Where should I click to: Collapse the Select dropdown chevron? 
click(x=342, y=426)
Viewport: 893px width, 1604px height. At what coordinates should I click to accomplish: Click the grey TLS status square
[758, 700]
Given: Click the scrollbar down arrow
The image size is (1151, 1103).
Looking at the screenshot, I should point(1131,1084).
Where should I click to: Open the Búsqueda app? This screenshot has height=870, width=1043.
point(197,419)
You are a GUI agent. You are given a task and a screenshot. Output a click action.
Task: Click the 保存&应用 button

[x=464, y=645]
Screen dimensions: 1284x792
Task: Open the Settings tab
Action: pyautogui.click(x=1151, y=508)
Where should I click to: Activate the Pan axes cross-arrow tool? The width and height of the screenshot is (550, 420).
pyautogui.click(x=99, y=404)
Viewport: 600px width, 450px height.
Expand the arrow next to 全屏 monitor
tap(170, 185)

> **What to produce**:
Please retype all of the material above, keeping it exact.

> **Answer to this problem**:
Where should I click to: Collapse the Select dropdown chevron? 
click(x=342, y=426)
Viewport: 893px width, 1604px height. At what coordinates should I click to accomplish: Click the grey TLS status square
[758, 700]
Given: Click the scrollbar down arrow
The image size is (1151, 1103).
Looking at the screenshot, I should point(1131,1084).
Where should I click to: Open the Búsqueda app? This screenshot has height=870, width=1043.
point(197,419)
You are a GUI agent. You are given a task and a screenshot. Output a click action.
Task: Click the 保存&应用 button

[x=464, y=645]
Screen dimensions: 1284x792
Task: Open the Settings tab
Action: pyautogui.click(x=1151, y=508)
Where should I click to: Activate the Pan axes cross-arrow tool? The width and height of the screenshot is (550, 420).
pyautogui.click(x=99, y=404)
Viewport: 600px width, 450px height.
Expand the arrow next to 全屏 monitor
tap(170, 185)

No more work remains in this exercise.